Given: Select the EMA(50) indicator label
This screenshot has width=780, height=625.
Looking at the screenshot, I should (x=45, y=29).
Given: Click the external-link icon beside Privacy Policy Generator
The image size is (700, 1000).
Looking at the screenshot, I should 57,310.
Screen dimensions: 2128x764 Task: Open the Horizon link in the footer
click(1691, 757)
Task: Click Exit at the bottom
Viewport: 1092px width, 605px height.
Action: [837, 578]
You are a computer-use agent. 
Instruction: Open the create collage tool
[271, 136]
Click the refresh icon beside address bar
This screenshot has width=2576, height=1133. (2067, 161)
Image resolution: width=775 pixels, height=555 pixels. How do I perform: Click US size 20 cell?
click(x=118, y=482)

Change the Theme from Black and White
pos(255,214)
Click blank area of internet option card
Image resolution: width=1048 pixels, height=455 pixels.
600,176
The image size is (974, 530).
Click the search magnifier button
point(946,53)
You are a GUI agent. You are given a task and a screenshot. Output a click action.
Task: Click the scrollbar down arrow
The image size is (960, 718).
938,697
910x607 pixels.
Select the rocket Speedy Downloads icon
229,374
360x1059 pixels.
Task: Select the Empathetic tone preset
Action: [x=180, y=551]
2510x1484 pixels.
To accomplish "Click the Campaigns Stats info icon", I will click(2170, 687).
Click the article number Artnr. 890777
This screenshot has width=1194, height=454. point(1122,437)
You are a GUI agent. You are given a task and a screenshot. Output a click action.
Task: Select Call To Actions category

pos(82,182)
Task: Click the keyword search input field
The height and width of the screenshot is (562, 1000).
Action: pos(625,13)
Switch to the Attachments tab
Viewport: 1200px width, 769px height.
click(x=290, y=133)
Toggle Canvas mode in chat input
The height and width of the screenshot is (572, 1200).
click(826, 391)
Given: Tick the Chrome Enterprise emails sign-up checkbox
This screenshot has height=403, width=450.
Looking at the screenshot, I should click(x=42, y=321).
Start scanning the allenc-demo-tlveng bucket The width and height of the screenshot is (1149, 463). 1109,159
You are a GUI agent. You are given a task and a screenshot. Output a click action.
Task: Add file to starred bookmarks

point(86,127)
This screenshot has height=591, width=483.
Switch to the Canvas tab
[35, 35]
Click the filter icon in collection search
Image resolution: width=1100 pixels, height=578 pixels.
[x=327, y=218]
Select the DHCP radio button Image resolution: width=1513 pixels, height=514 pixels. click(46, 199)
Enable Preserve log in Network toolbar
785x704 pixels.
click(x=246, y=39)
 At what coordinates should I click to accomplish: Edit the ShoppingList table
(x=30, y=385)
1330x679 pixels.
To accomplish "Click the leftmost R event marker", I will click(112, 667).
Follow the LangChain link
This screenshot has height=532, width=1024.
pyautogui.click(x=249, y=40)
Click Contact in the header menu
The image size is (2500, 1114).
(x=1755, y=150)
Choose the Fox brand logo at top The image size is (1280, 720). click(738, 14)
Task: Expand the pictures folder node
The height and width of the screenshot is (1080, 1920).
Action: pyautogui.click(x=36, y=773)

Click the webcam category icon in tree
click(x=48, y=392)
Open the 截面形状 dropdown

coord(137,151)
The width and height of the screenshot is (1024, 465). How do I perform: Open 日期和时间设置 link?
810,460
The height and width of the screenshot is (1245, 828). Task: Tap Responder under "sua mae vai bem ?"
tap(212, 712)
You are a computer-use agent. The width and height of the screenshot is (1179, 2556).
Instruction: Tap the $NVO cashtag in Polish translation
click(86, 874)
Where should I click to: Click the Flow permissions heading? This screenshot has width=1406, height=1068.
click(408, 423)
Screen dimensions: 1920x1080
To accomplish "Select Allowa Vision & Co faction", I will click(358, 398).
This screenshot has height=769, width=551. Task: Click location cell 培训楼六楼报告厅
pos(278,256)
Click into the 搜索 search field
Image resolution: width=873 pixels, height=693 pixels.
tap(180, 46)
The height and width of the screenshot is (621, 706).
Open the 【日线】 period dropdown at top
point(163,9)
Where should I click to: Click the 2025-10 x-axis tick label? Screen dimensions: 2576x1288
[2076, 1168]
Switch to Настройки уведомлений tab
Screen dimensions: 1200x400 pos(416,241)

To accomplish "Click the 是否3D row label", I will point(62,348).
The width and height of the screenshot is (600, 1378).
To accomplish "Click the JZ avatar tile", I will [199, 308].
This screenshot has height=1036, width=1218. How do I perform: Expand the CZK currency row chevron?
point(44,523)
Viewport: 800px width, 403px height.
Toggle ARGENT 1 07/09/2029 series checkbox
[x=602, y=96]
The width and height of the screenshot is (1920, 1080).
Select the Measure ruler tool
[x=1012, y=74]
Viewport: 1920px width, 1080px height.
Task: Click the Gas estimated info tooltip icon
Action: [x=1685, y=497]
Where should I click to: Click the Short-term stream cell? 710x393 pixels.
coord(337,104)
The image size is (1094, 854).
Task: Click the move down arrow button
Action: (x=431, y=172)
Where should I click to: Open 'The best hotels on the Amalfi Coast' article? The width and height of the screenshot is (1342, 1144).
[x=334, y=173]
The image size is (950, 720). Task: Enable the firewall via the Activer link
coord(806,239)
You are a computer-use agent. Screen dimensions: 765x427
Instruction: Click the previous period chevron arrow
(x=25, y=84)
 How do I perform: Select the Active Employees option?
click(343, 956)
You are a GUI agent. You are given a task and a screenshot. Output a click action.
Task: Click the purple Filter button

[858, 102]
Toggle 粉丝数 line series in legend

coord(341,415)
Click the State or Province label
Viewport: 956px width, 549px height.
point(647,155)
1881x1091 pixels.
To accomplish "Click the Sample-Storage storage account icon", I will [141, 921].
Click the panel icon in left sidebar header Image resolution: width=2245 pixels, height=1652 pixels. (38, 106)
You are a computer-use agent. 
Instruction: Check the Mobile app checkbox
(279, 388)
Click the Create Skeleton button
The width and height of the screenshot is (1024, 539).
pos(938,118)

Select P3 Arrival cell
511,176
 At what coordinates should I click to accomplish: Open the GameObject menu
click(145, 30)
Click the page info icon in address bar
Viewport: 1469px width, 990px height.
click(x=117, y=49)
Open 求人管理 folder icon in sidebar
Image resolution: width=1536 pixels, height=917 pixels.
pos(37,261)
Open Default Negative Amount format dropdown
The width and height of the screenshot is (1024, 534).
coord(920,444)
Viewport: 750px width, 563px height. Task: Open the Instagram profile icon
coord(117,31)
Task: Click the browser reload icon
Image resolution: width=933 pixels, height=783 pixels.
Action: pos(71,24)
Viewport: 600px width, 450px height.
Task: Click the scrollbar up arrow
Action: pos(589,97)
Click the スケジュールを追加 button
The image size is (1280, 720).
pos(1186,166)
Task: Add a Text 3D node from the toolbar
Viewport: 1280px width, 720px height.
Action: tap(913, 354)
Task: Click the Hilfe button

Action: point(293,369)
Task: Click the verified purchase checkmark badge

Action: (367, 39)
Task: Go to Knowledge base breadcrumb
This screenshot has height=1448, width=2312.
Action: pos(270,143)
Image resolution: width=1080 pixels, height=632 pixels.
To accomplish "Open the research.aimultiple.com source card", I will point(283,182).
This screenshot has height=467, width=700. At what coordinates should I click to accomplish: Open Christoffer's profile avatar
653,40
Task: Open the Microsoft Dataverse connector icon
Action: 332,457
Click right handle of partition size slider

----

- _Written exercise_
Reproduce all of the rows above, substituting "Command" for every occurrence of "Instruction" and leaving everything else unchanged.

- _Solution to this problem_
Given: Select the EMA(50) indicator label
This screenshot has width=780, height=625.
Looking at the screenshot, I should (x=45, y=29).
Given: Click the external-link icon beside Privacy Policy Generator
The image size is (700, 1000).
Looking at the screenshot, I should 57,310.
Screen dimensions: 2128x764 Task: Open the Horizon link in the footer
click(1691, 757)
Task: Click Exit at the bottom
Viewport: 1092px width, 605px height.
Action: [837, 578]
You are a computer-use agent. 
Command: Open the create collage tool
[271, 136]
Click the refresh icon beside address bar
This screenshot has width=2576, height=1133. (2067, 161)
Image resolution: width=775 pixels, height=555 pixels. How do I perform: Click US size 20 cell?
click(x=118, y=482)

Change the Theme from Black and White
pos(255,214)
Click blank area of internet option card
Image resolution: width=1048 pixels, height=455 pixels.
600,176
The image size is (974, 530).
Click the search magnifier button
point(946,53)
You are a GUI agent. You are given a task and a screenshot. Output a click action.
Task: Click the scrollbar down arrow
The image size is (960, 718).
938,697
910x607 pixels.
Select the rocket Speedy Downloads icon
229,374
360x1059 pixels.
Task: Select the Empathetic tone preset
Action: [x=180, y=551]
2510x1484 pixels.
To accomplish "Click the Campaigns Stats info icon", I will click(2170, 687).
Click the article number Artnr. 890777
This screenshot has width=1194, height=454. point(1122,437)
You are a GUI agent. You are given a task and a screenshot. Output a click action.
Task: Select Call To Actions category

pos(82,182)
Task: Click the keyword search input field
The height and width of the screenshot is (562, 1000).
Action: pos(625,13)
Switch to the Attachments tab
Viewport: 1200px width, 769px height.
click(x=290, y=133)
Toggle Canvas mode in chat input
The height and width of the screenshot is (572, 1200).
click(826, 391)
Given: Tick the Chrome Enterprise emails sign-up checkbox
This screenshot has height=403, width=450.
Looking at the screenshot, I should click(x=42, y=321).
Start scanning the allenc-demo-tlveng bucket The width and height of the screenshot is (1149, 463). 1109,159
You are a GUI agent. You are given a task and a screenshot. Output a click action.
Task: Add file to starred bookmarks

point(86,127)
This screenshot has height=591, width=483.
Switch to the Canvas tab
[35, 35]
Click the filter icon in collection search
Image resolution: width=1100 pixels, height=578 pixels.
[x=327, y=218]
Select the DHCP radio button Image resolution: width=1513 pixels, height=514 pixels. click(46, 199)
Enable Preserve log in Network toolbar
785x704 pixels.
click(x=246, y=39)
 At what coordinates should I click to accomplish: Edit the ShoppingList table
(x=30, y=385)
1330x679 pixels.
To accomplish "Click the leftmost R event marker", I will click(112, 667).
Follow the LangChain link
This screenshot has height=532, width=1024.
pyautogui.click(x=249, y=40)
Click Contact in the header menu
The image size is (2500, 1114).
(x=1755, y=150)
Choose the Fox brand logo at top The image size is (1280, 720). click(738, 14)
Task: Expand the pictures folder node
The height and width of the screenshot is (1080, 1920).
Action: pyautogui.click(x=36, y=773)

Click the webcam category icon in tree
click(x=48, y=392)
Open the 截面形状 dropdown

coord(137,151)
The width and height of the screenshot is (1024, 465). How do I perform: Open 日期和时间设置 link?
810,460
The height and width of the screenshot is (1245, 828). Task: Tap Responder under "sua mae vai bem ?"
tap(212, 712)
You are a computer-use agent. The width and height of the screenshot is (1179, 2556).
Command: Tap the $NVO cashtag in Polish translation
click(86, 874)
Where should I click to: Click the Flow permissions heading? This screenshot has width=1406, height=1068.
click(408, 423)
Screen dimensions: 1920x1080
To accomplish "Select Allowa Vision & Co faction", I will click(358, 398).
This screenshot has height=769, width=551. Task: Click location cell 培训楼六楼报告厅
pos(278,256)
Click into the 搜索 search field
Image resolution: width=873 pixels, height=693 pixels.
tap(180, 46)
The height and width of the screenshot is (621, 706).
Open the 【日线】 period dropdown at top
point(163,9)
Where should I click to: Click the 2025-10 x-axis tick label? Screen dimensions: 2576x1288
[2076, 1168]
Switch to Настройки уведомлений tab
Screen dimensions: 1200x400 pos(416,241)

To accomplish "Click the 是否3D row label", I will point(62,348).
The width and height of the screenshot is (600, 1378).
To accomplish "Click the JZ avatar tile", I will [199, 308].
This screenshot has height=1036, width=1218. How do I perform: Expand the CZK currency row chevron?
point(44,523)
Viewport: 800px width, 403px height.
Toggle ARGENT 1 07/09/2029 series checkbox
[x=602, y=96]
The width and height of the screenshot is (1920, 1080).
Select the Measure ruler tool
[x=1012, y=74]
Viewport: 1920px width, 1080px height.
Task: Click the Gas estimated info tooltip icon
Action: [x=1685, y=497]
Where should I click to: Click the Short-term stream cell? 710x393 pixels.
coord(337,104)
The image size is (1094, 854).
Task: Click the move down arrow button
Action: (x=431, y=172)
Where should I click to: Open 'The best hotels on the Amalfi Coast' article? The width and height of the screenshot is (1342, 1144).
[x=334, y=173]
The image size is (950, 720). Task: Enable the firewall via the Activer link
coord(806,239)
You are a computer-use agent. Screen dimensions: 765x427
Command: Click the previous period chevron arrow
(x=25, y=84)
 How do I perform: Select the Active Employees option?
click(343, 956)
You are a GUI agent. You are given a task and a screenshot. Output a click action.
Task: Click the purple Filter button

[858, 102]
Toggle 粉丝数 line series in legend

coord(341,415)
Click the State or Province label
Viewport: 956px width, 549px height.
point(647,155)
1881x1091 pixels.
To accomplish "Click the Sample-Storage storage account icon", I will [141, 921].
Click the panel icon in left sidebar header Image resolution: width=2245 pixels, height=1652 pixels. (38, 106)
You are a computer-use agent. 
Command: Check the Mobile app checkbox
(279, 388)
Click the Create Skeleton button
The width and height of the screenshot is (1024, 539).
pos(938,118)

Select P3 Arrival cell
511,176
 At what coordinates should I click to accomplish: Open the GameObject menu
click(145, 30)
Click the page info icon in address bar
Viewport: 1469px width, 990px height.
click(x=117, y=49)
Open 求人管理 folder icon in sidebar
Image resolution: width=1536 pixels, height=917 pixels.
pos(37,261)
Open Default Negative Amount format dropdown
The width and height of the screenshot is (1024, 534).
coord(920,444)
Viewport: 750px width, 563px height. Task: Open the Instagram profile icon
coord(117,31)
Task: Click the browser reload icon
Image resolution: width=933 pixels, height=783 pixels.
Action: pos(71,24)
Viewport: 600px width, 450px height.
Task: Click the scrollbar up arrow
Action: pos(589,97)
Click the スケジュールを追加 button
The image size is (1280, 720).
pos(1186,166)
Task: Add a Text 3D node from the toolbar
Viewport: 1280px width, 720px height.
Action: tap(913, 354)
Task: Click the Hilfe button

Action: point(293,369)
Task: Click the verified purchase checkmark badge

Action: (367, 39)
Task: Go to Knowledge base breadcrumb
This screenshot has height=1448, width=2312.
Action: pos(270,143)
Image resolution: width=1080 pixels, height=632 pixels.
To accomplish "Open the research.aimultiple.com source card", I will point(283,182).
This screenshot has height=467, width=700. At what coordinates should I click to accomplish: Open Christoffer's profile avatar
653,40
Task: Open the Microsoft Dataverse connector icon
Action: 332,457
Click right handle of partition size slider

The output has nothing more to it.